El viernes pasado, algunos poetas fuimos llamados al encuentro Lecturas por la paz para recitar con el propósito, en palabras de alcalde, de "unir voces para reclamar diálogo y entendimiento". Cuando llegué al centro en el que se celebraba este acto contra la guerra fui recibida por una exposición que homenajeaba el centenario de la Legión Española. Allí, entre antiguas fotografías y fusiles, tuvo lugar la cita. No pude evitar pensar que esta yuxtaposición de conceptos nos daba una clara lección. Somos seres que satirizan sobre sí mismos sin pretenderlo. Cuando era una niña creía que las guerras eran cosa del pasado. La profesora me había dicho que aprendíamos historia para no tener que repetirla, y después de tanto tiempo suponía que no había más maneras posibles de hacer las cosas mal. Hoy sé que estamos condenados a repetirla de forma cíclica, porque nadie aprende del error ajeno, y menos cuando hay tanto poder y rabia capaces de enterrar ese error. Porque los que hacen la guerra no son nunca los que la sufren. Qué nos queda entonces más que cerrar los ojos y esperar a que pase. Antes de ser madre, al menos, tenía la triste idea de morir habiendo formado parte de esa historia de la que había leído. Ahora que un bebé duerme entre mis brazos solo deseo que los registros históricos permanezcan lejos de nosotros. Ahora que soy madre he perdido los consuelos de los que antes me rodeaba. Consuelos como "son gente adulta" o "son gente lejana", porque ahora, por alguna razón, siento que cada persona que muere podría ser mi hijo. Así que cierro los ojos cuando un niño en un país en guerra aparece en mi televisor. También cuando aparece un soldado y cuando aparece un muerto. Y, sin apagar las noticias, canto canciones a mi bebé para acallar el sonido de la guerra. Y peino el cabello de mi bebé pensando en que una madre ya no podrá peinar el del suyo. Hay un dolor callado en esta conexión con el resto de personas. Un dolor que me dice: "Ojalá sea una pandemia lo que nos termine matando". Porque si fuera la mano del hombre la que acabase a mi hijo jamás podría perdonar a la humanidad. Los caídos en una guerra no solo se cuentan por sus cadáveres, sino por los que no tienen más remedio que mantenerse en pie, por esos a los que únicamente les queda el consuelo de los libros de historia.
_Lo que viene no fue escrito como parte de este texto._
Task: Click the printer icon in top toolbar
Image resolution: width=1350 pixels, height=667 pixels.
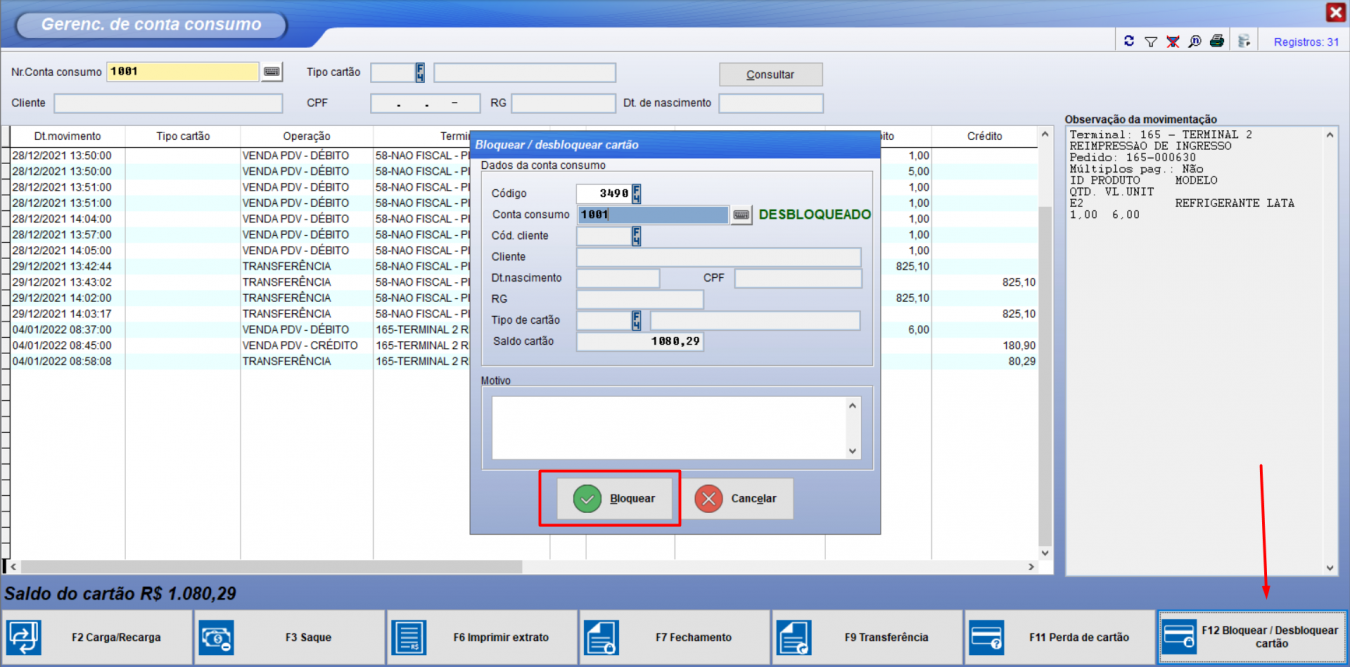Action: pos(1216,41)
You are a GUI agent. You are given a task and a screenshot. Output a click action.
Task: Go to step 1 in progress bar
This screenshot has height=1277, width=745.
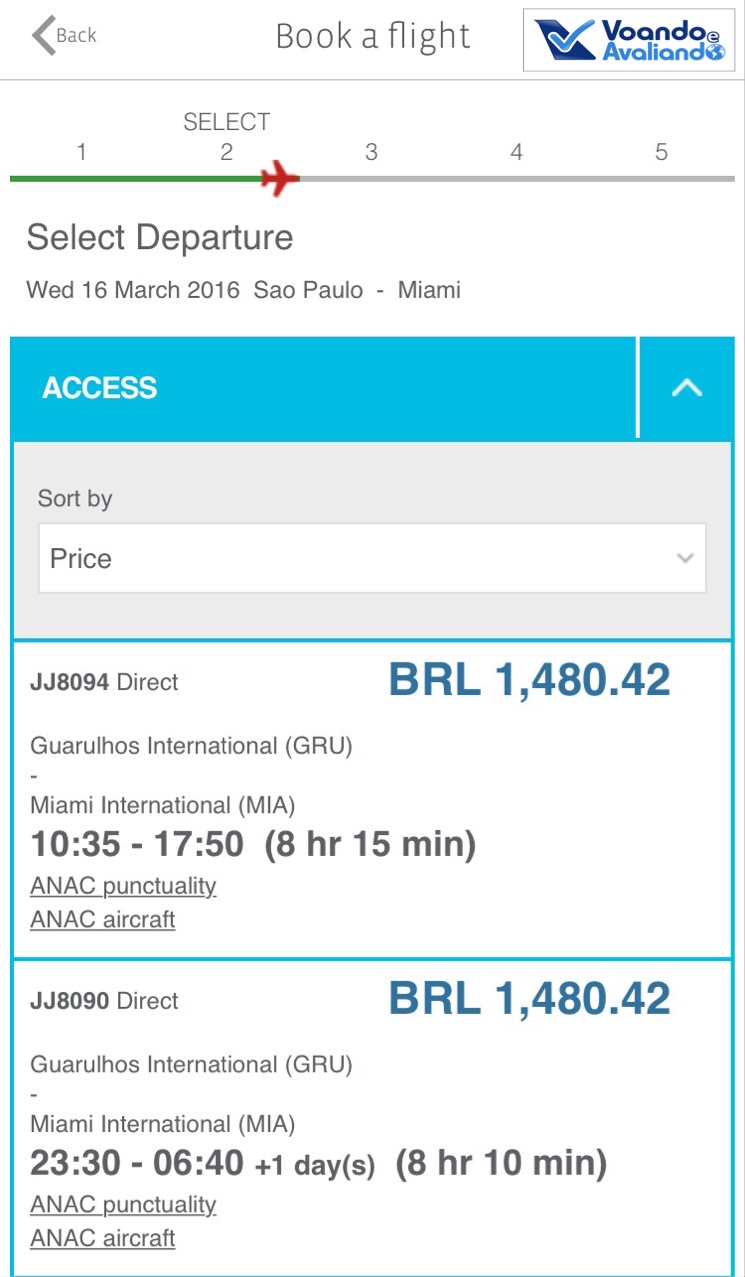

Ahora que soy madre sé que la historia no se enseña para aprender, sino para recordar a todos los hijos que murieron. Para que todos, sin excepción, recordemos. Con la esperanza de que el que un día levante el hacha haya leído acerca del dolor pasado y ajeno.

El ser humano pierde una y otra vez el norte y la vida, y en ocasiones incluso se hace novio de la muerte. Ojalá, al menos, nos quede la memoria.